Country Music By Ken Burns

9pm, BBC Four

Known for epics like 1990’s The Civil War and 2017’s The Vietnam War, Burns is one of the great documentary makers. A complement to his 2001 series, Jazz, this nine-part series is a lavish, exhaustive and probing history of America’s other homegrown music. But Burns highlights how, far from the good ol’ boy stereotype, from the very first country music was a melting pot of many diverse voices and cultures, with a strong African influence as slave songs, spirituals and blues styles merged with the traditional Scots-Irish folk roots of the “hillbilly” sound. Opening with a double bill, tonight’s first episode offers profiles of the founding superstars of the music, The Carter Family, with their ballads and old hymns, and Jimmie Rodgers, who added yodelling to the stew.

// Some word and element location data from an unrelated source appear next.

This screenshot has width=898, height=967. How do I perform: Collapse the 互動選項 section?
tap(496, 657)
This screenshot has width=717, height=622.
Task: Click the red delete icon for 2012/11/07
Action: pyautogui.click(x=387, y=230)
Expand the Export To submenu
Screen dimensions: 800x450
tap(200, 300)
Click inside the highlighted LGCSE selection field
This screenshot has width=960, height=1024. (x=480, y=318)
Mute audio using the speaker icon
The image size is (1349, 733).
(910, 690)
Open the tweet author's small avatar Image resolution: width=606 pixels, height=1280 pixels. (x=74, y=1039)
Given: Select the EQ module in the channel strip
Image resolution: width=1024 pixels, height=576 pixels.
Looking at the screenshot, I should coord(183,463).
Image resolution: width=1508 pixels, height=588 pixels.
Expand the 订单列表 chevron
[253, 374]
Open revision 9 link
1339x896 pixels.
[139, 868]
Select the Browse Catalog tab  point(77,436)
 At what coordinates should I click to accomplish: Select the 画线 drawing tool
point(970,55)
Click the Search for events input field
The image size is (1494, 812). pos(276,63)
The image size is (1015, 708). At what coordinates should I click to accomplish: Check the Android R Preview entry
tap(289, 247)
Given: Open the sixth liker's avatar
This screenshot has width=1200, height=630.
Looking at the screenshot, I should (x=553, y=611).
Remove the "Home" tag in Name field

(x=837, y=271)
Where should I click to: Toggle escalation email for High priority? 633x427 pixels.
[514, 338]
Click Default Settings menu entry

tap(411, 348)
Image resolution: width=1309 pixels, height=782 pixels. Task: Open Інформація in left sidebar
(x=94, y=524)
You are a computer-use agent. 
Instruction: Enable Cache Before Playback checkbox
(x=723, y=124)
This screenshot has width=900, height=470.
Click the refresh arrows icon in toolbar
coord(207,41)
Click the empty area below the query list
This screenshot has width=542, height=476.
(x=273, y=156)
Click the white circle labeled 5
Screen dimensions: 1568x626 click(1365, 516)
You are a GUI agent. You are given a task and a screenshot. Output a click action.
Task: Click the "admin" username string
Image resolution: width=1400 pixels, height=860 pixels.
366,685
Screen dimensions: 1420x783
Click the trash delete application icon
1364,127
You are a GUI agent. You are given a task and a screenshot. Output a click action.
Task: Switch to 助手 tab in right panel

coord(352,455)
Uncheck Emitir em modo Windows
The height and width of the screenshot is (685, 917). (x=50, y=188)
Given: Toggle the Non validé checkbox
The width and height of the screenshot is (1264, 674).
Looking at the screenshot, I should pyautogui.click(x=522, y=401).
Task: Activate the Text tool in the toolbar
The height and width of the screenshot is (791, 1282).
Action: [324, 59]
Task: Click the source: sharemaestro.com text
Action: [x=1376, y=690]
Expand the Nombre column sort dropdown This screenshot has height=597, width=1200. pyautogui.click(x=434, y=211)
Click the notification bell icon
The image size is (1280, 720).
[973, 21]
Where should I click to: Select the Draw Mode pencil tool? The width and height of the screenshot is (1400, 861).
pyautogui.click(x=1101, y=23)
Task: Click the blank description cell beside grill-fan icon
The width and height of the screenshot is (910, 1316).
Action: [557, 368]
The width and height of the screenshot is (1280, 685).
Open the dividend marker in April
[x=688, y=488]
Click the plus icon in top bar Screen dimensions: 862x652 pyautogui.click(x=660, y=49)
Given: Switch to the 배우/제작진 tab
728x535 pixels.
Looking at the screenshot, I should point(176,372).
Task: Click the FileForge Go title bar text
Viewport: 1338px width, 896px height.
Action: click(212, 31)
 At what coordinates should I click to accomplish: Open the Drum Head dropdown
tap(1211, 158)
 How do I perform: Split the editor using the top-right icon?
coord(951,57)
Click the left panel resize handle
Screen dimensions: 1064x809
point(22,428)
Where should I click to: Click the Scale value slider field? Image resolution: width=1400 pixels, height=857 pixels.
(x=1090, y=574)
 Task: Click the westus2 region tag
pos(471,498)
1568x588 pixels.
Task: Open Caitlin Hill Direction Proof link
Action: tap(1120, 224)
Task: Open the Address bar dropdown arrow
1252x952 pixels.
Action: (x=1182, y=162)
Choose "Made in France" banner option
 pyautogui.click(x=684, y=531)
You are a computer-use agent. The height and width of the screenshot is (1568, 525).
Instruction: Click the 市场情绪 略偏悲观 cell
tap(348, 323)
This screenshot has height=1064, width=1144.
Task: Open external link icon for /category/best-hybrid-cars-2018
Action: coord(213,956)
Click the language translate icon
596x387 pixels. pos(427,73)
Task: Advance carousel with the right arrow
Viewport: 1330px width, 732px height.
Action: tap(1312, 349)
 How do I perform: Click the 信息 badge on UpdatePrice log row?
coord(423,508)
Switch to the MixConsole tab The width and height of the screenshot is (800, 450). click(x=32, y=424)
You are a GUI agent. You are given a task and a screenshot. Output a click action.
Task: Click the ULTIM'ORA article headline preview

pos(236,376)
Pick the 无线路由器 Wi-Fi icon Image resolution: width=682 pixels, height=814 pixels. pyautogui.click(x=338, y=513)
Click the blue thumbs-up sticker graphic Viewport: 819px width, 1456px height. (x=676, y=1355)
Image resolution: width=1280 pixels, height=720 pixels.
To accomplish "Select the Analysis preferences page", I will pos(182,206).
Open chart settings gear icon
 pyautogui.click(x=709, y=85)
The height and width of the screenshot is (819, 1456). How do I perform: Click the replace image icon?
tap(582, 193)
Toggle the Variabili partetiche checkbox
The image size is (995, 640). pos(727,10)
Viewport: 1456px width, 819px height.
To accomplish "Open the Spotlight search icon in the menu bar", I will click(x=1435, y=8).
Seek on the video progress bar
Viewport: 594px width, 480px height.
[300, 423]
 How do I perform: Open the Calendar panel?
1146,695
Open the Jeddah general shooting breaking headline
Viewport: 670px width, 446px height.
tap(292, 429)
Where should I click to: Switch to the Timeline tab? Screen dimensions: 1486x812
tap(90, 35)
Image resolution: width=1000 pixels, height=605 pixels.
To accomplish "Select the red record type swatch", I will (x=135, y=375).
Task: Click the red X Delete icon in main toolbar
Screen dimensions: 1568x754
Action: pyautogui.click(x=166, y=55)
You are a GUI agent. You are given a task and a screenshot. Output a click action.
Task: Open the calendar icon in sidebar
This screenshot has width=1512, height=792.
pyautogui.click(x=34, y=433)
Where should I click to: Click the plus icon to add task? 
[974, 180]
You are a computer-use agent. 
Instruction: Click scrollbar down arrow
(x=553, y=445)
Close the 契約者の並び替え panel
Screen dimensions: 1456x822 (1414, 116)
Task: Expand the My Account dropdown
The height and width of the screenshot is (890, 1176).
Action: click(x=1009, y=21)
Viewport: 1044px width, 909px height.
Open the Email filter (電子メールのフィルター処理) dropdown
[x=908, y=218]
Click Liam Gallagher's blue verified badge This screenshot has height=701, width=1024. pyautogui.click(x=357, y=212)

Dolly Parton, Merle Haggard and Rosanne Cash are among the many interviewees.

Saturday

The Sinner

9.10pm, BBC Four

Going out in the traditional double bills, a second series for the import drama that breaks the most sacred rule of BBC Four’s Eurocrime nights: it’s American. The excellent Bill Pullman returns as crinkly, kinky cop Harry Ambrose, who is called in as a favour to help with a case back in his old hometown in upstate New York. Two people have been found dead in a motel, apparently poisoned. Evidence quickly seems to be pointing to the couple’s teenage son, Julian (Elisha Henig), as the killer. But details don’t quite sit right with Harry, and soon, joining forces with the investigating detective, Heather Novack (Natalie Paul) – the newly promoted daughter of an old pal of Harry’s – he is digging up the secrets of the place he left years before, particularly a mysterious commune on the outskirts of town.